■ **TASK DESCRIPTION**: Your answer must be the lines from the one holding "You are a GUI" through the final line of the entries below, copied exactly, with no pictures.

■ **Stored records**:
==============================
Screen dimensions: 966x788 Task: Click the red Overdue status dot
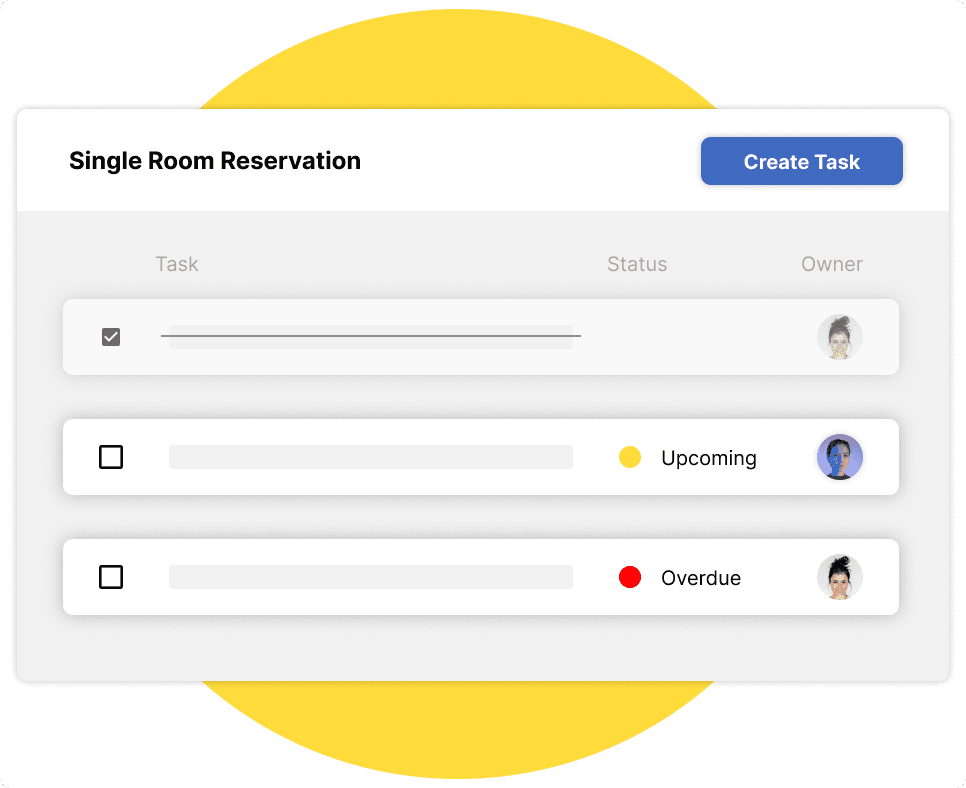pyautogui.click(x=630, y=577)
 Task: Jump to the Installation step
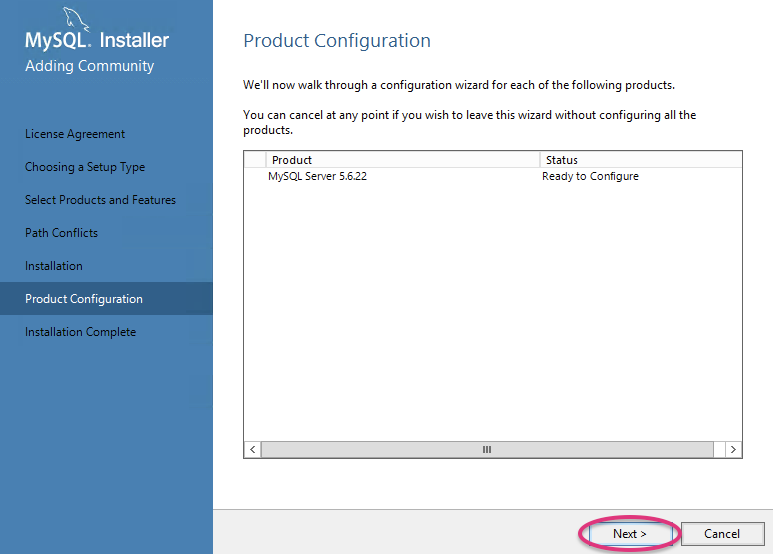(x=54, y=266)
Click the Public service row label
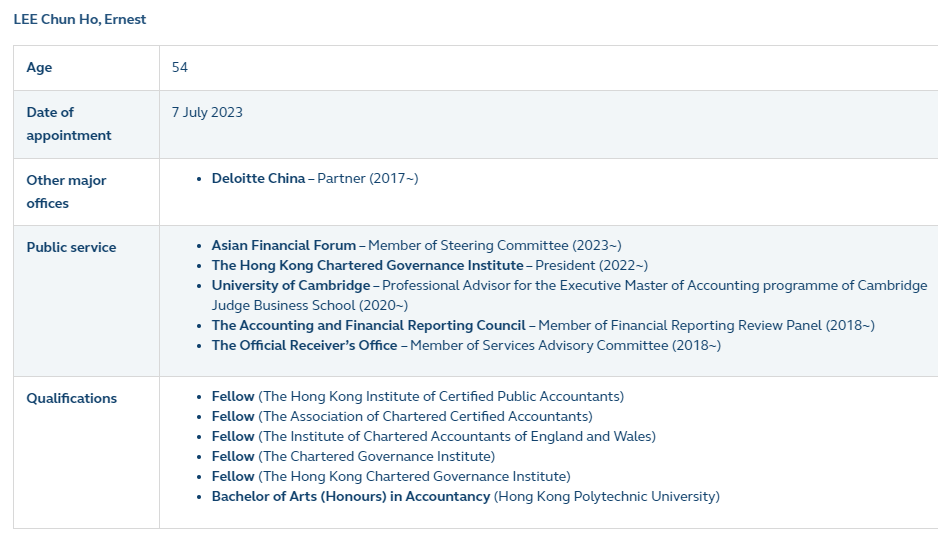938x534 pixels. point(71,247)
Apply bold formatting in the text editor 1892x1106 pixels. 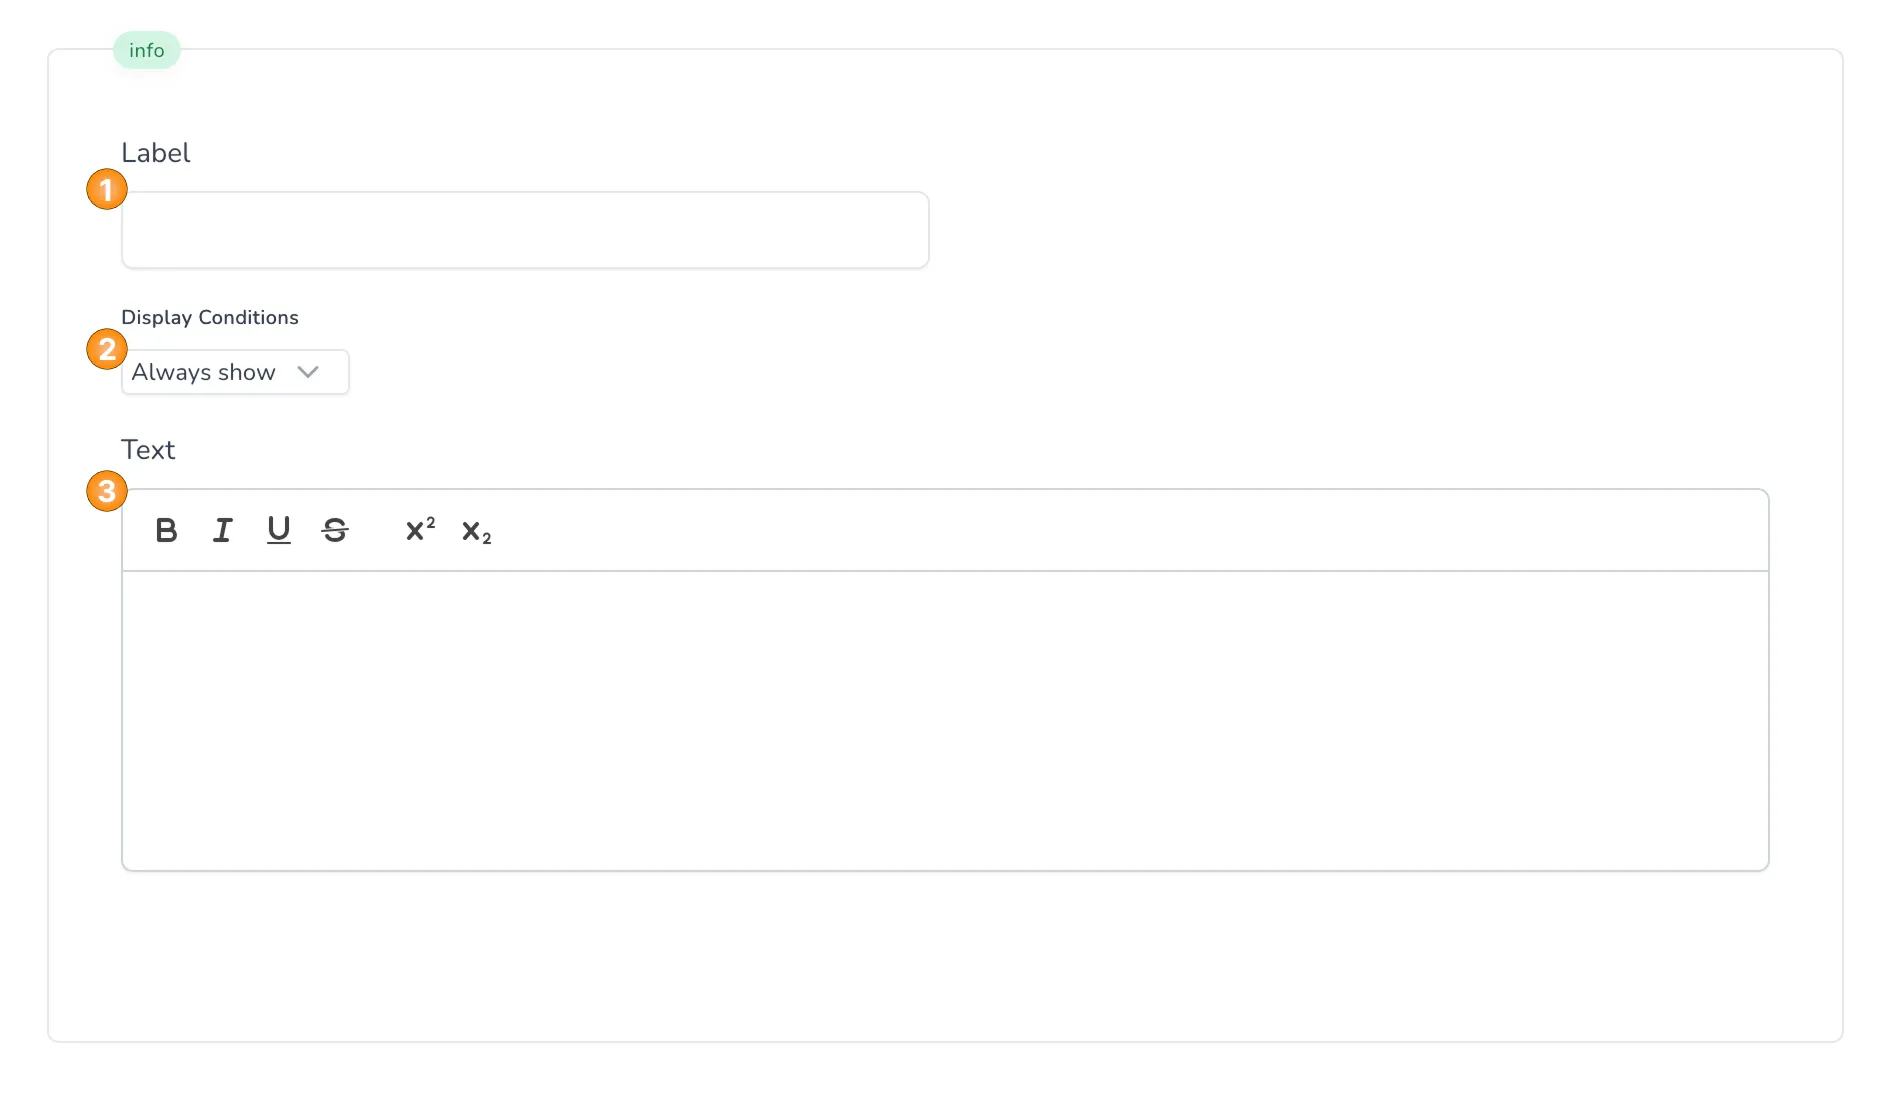(x=166, y=531)
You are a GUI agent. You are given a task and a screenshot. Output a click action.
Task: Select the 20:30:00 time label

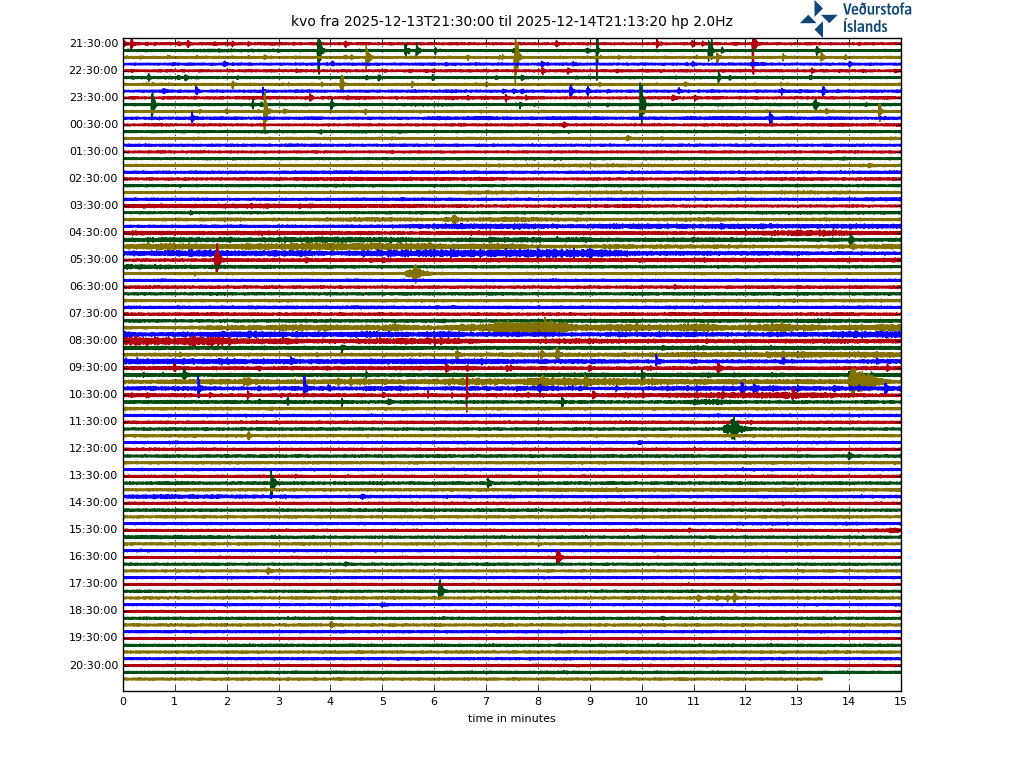click(x=94, y=666)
==============================
■ **TASK ANSWER**:
You are a GUI agent. You are given a task and a screenshot. Output a click action.
Task: Select the 20:30:00 time label

click(x=94, y=666)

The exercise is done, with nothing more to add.